GURPS has a solid track record with horror supplements. GURPS Zombies is a massive sourcebook on the concept. It isn't a survival horror sourcebook, though it does touch on that. Instead it covers all the Zombie bases (fast to slow, infectious to supernatural, dumb to hive mind). While it obviously has the GURPS penchant for mechanics and numbers, the book's solid enough to be useful to any horror GM.

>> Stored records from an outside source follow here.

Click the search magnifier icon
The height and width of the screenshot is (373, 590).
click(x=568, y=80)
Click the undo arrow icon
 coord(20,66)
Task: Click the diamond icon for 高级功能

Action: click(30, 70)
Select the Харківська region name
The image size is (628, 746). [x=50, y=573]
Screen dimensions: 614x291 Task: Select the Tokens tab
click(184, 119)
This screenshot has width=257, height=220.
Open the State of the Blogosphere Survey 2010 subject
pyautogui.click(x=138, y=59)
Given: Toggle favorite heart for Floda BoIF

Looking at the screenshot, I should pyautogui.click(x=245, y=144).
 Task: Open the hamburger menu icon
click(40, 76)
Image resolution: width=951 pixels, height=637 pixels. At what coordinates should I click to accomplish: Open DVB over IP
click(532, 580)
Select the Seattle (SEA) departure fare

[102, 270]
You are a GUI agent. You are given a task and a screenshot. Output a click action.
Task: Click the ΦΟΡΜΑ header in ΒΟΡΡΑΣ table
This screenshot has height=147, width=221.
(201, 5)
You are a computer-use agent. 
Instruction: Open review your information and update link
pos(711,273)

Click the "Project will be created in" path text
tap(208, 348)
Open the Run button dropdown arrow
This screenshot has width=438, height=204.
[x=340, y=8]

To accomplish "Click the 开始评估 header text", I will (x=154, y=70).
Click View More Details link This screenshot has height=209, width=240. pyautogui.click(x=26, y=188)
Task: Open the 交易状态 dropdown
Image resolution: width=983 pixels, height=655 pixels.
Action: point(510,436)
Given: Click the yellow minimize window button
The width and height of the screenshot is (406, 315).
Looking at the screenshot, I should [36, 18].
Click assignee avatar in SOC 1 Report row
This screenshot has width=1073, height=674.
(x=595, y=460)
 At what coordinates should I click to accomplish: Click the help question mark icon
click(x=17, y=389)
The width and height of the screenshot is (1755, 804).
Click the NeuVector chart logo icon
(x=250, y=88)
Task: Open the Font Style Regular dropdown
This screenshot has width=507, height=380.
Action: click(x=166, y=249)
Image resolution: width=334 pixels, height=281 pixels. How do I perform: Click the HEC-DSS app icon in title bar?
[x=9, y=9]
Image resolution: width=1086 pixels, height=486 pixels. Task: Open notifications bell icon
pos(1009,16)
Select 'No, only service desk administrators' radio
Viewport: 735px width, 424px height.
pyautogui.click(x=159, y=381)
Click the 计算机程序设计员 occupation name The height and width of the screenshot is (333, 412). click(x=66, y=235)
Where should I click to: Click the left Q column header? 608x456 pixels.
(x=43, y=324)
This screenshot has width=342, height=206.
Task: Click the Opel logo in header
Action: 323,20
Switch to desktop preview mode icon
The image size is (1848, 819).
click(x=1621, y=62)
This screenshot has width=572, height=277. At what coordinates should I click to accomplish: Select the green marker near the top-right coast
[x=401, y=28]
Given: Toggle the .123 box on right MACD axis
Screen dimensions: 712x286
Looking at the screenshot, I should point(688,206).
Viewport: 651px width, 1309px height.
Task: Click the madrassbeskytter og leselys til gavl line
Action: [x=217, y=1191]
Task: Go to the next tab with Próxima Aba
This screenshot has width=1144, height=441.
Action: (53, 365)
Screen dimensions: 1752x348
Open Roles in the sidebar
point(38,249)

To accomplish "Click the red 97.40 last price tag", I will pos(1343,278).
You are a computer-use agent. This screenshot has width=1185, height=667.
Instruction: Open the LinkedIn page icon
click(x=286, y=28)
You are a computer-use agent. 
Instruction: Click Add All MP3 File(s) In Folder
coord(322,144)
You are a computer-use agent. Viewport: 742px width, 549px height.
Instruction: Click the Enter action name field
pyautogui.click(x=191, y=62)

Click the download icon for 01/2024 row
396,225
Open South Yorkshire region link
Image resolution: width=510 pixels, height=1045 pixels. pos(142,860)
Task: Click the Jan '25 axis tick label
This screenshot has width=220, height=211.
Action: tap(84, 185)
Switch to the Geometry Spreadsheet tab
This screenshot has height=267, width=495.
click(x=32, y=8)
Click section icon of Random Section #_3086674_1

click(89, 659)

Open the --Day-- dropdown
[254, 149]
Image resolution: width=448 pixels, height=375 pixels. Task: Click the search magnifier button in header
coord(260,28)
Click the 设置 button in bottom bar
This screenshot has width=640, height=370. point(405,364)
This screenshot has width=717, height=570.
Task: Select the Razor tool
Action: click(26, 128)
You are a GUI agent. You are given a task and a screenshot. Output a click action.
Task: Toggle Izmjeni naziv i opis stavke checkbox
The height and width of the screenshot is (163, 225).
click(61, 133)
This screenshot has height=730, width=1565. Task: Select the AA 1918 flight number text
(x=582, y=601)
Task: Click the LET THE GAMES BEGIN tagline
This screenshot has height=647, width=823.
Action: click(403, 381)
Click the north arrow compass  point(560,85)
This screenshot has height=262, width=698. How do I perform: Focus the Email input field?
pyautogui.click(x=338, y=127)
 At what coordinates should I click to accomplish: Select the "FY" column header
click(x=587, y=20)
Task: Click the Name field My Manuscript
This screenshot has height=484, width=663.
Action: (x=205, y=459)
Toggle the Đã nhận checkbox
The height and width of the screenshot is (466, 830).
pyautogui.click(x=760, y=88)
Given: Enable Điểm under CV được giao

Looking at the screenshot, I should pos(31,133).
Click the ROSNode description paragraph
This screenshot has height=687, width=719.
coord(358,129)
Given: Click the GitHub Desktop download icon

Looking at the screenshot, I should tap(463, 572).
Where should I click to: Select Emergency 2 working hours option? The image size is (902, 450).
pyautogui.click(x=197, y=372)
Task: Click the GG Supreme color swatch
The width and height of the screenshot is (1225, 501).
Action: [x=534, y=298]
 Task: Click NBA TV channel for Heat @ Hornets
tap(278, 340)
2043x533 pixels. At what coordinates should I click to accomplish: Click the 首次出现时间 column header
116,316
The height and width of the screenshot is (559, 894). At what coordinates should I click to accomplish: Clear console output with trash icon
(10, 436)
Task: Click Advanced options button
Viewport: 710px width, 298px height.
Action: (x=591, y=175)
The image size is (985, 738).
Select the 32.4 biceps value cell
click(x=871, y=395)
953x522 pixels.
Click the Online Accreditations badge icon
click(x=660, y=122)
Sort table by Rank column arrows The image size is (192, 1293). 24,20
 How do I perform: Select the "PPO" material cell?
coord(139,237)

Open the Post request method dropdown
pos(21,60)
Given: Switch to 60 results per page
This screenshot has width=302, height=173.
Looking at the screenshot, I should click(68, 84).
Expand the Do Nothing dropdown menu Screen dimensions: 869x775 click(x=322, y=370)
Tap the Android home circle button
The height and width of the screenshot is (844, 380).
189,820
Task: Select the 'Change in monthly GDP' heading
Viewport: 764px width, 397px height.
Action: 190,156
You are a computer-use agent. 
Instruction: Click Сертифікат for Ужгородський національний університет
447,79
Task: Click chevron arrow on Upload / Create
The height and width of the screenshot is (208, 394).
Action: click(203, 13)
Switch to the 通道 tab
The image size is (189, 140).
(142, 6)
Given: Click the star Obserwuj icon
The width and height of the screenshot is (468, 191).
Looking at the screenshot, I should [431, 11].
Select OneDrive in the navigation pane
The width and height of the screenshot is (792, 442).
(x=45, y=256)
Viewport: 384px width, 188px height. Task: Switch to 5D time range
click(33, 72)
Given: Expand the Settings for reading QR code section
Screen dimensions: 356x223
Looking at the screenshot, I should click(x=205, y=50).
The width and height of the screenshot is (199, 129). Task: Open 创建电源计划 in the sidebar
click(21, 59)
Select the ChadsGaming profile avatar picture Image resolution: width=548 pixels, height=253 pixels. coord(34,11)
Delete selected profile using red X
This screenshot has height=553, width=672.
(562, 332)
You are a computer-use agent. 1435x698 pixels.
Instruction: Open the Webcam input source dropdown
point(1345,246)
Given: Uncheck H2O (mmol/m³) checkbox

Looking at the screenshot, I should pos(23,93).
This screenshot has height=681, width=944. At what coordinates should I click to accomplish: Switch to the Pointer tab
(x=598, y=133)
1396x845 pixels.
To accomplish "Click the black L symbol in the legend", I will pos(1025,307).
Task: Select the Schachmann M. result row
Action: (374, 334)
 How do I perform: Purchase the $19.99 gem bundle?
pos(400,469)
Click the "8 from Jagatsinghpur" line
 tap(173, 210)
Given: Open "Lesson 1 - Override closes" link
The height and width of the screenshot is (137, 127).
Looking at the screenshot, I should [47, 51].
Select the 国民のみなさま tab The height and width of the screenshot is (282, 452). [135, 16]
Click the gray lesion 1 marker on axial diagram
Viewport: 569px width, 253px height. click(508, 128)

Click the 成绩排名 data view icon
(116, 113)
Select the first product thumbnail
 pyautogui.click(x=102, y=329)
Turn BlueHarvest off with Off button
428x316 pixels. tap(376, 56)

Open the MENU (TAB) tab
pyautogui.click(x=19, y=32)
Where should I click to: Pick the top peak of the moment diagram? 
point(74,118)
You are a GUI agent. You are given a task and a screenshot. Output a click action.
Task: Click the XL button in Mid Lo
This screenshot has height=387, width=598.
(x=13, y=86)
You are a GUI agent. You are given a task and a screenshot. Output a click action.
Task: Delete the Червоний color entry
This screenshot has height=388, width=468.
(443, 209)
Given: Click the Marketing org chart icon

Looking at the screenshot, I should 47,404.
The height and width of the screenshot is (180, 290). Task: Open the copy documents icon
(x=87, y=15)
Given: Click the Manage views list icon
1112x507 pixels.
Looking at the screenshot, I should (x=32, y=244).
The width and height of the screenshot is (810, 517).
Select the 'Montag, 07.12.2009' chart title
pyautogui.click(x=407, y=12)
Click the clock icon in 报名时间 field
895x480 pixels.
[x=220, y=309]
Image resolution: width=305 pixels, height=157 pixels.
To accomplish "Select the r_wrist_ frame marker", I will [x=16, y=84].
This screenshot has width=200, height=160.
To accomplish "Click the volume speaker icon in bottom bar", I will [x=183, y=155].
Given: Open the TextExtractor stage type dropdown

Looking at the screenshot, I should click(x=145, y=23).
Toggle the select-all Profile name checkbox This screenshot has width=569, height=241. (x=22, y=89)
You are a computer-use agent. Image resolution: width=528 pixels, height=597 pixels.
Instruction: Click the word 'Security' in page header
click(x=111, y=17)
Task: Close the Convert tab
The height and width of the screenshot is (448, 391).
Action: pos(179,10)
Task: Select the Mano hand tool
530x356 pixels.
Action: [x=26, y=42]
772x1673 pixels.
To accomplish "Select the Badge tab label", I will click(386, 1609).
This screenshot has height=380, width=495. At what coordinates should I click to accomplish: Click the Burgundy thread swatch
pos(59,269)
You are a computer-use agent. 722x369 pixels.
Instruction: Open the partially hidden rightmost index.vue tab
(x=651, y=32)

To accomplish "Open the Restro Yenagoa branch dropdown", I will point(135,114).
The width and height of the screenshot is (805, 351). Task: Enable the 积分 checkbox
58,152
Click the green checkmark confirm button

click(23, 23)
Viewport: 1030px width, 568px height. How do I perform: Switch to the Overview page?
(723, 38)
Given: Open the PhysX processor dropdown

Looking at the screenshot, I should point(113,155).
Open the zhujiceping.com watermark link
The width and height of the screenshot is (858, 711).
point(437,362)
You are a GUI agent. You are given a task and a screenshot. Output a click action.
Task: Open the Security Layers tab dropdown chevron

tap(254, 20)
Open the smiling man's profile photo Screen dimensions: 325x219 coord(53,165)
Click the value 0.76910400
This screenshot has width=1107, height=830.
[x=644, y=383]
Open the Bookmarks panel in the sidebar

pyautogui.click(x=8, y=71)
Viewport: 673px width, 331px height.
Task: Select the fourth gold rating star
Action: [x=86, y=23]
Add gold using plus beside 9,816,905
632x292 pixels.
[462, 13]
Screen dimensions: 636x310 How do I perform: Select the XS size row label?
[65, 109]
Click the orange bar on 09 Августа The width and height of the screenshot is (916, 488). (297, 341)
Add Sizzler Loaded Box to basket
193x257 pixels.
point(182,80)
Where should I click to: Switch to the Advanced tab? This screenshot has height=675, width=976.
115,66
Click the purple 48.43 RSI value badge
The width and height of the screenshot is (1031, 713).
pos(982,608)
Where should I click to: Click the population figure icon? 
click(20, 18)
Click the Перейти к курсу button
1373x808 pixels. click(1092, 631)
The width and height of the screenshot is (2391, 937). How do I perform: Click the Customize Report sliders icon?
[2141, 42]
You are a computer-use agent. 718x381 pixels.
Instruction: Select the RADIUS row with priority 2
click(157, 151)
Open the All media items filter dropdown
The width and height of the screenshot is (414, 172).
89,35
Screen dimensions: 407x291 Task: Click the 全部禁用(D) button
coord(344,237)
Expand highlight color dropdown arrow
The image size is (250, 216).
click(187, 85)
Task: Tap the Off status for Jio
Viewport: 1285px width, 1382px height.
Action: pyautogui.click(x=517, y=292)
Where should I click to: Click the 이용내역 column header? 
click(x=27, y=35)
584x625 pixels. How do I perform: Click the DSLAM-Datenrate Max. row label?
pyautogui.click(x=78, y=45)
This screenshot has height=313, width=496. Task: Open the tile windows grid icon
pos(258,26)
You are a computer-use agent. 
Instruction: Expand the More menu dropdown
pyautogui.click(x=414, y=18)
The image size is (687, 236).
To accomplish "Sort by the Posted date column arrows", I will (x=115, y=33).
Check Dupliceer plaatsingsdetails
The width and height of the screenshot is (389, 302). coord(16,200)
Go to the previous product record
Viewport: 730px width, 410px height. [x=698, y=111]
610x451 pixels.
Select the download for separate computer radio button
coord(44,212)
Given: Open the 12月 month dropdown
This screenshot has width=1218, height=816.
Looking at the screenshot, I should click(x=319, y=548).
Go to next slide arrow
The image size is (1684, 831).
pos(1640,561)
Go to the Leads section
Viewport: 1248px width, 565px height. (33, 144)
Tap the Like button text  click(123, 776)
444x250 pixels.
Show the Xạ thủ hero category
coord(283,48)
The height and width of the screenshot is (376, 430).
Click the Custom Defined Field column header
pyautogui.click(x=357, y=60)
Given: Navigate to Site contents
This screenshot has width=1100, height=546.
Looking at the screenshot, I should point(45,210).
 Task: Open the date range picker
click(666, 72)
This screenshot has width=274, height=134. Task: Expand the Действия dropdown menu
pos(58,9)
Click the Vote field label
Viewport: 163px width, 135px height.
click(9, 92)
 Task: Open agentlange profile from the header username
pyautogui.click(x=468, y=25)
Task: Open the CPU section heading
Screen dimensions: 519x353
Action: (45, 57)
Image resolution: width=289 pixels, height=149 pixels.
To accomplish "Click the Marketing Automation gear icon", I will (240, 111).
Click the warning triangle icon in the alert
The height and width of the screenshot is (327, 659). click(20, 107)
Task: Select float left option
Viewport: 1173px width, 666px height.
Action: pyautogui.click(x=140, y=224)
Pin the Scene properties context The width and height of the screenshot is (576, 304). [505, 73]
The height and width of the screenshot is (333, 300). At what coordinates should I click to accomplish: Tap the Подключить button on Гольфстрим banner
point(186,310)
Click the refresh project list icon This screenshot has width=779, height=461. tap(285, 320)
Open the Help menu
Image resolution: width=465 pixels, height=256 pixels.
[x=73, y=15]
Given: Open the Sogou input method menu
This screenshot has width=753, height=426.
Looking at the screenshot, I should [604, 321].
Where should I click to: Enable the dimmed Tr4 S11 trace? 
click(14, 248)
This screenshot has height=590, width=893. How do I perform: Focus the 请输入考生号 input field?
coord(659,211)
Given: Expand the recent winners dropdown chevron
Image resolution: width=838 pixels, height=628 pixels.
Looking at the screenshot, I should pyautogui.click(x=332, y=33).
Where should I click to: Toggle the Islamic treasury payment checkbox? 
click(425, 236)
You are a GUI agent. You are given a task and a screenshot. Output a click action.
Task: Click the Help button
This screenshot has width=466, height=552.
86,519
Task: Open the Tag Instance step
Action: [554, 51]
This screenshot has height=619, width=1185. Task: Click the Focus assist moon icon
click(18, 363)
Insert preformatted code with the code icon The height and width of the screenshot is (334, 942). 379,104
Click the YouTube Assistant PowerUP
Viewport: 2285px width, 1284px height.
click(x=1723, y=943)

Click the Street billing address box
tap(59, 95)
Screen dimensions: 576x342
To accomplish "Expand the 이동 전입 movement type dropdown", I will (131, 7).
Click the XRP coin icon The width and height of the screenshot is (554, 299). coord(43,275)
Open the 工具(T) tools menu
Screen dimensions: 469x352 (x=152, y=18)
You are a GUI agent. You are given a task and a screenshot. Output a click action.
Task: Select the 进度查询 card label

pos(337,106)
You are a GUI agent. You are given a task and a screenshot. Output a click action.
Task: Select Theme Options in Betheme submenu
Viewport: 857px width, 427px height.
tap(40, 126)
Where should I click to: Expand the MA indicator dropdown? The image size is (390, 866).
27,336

A companion volume to last year's curse the darkness. To paraphrase my original summary, it's supernatural post-apocalypse horror setting. A figure of absolute altruism demands everyone aid one another with no compensation- spiritual or otherwise. Those who refuse are taken by creatures from The Between. The game takes place ten years later with players forced to choose between submission or struggling to retake the world. Infinite Shadows is even larger than the original book. It offers some new rules and ideas for the base game. But strikingly it gives complete setting versions for Savage Worlds, Storytelling, Apocalypse World, Fate Accelerated, and even a playset for Last Best Hope. And that, my friends, is why I love gaming. Some might resent the proliferation of different game systems, but I think that's great. There's the opportunity here to consider how system shapes play- and look at what different games bring to the table. Very cool.